• [The data]:
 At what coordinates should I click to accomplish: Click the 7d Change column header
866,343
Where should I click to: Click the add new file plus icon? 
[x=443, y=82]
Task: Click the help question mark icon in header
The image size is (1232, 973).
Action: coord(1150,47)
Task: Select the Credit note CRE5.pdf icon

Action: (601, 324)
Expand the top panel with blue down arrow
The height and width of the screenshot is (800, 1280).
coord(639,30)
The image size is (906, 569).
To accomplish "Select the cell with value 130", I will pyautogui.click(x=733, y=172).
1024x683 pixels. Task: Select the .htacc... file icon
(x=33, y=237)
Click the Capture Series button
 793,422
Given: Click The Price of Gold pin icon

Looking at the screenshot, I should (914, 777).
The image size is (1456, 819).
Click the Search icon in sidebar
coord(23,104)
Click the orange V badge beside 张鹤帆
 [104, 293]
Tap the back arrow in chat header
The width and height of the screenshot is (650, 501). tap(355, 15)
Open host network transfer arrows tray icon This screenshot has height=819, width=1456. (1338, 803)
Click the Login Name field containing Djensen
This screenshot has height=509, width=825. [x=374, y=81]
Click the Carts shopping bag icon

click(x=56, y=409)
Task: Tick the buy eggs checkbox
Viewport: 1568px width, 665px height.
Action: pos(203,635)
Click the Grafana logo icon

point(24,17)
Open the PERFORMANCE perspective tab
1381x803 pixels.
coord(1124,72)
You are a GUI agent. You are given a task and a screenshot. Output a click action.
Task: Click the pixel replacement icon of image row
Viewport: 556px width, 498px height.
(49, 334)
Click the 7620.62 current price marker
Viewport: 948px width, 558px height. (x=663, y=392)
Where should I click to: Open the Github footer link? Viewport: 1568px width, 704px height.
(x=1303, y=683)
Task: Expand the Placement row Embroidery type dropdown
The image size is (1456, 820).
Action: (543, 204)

• [Aim of the exercise]:
Reproduce all of the data above line for line, without changing anything.

• [Exercise answer]:
 At what coordinates should I click to accomplish: Click the 7d Change column header
866,343
Where should I click to: Click the add new file plus icon? 
[x=443, y=82]
Task: Click the help question mark icon in header
The image size is (1232, 973).
Action: coord(1150,47)
Task: Select the Credit note CRE5.pdf icon

Action: (601, 324)
Expand the top panel with blue down arrow
The height and width of the screenshot is (800, 1280).
coord(639,30)
The image size is (906, 569).
To accomplish "Select the cell with value 130", I will pyautogui.click(x=733, y=172).
1024x683 pixels. Task: Select the .htacc... file icon
(x=33, y=237)
Click the Capture Series button
 793,422
Given: Click The Price of Gold pin icon

Looking at the screenshot, I should (914, 777).
The image size is (1456, 819).
Click the Search icon in sidebar
coord(23,104)
Click the orange V badge beside 张鹤帆
 [104, 293]
Tap the back arrow in chat header
The width and height of the screenshot is (650, 501). tap(355, 15)
Open host network transfer arrows tray icon This screenshot has height=819, width=1456. (1338, 803)
Click the Login Name field containing Djensen
This screenshot has height=509, width=825. [x=374, y=81]
Click the Carts shopping bag icon

click(x=56, y=409)
Task: Tick the buy eggs checkbox
Viewport: 1568px width, 665px height.
Action: pos(203,635)
Click the Grafana logo icon

point(24,17)
Open the PERFORMANCE perspective tab
1381x803 pixels.
coord(1124,72)
You are a GUI agent. You are given a task and a screenshot. Output a click action.
Task: Click the pixel replacement icon of image row
Viewport: 556px width, 498px height.
(49, 334)
Click the 7620.62 current price marker
Viewport: 948px width, 558px height. (x=663, y=392)
Where should I click to: Open the Github footer link? Viewport: 1568px width, 704px height.
(x=1303, y=683)
Task: Expand the Placement row Embroidery type dropdown
The image size is (1456, 820).
Action: (543, 204)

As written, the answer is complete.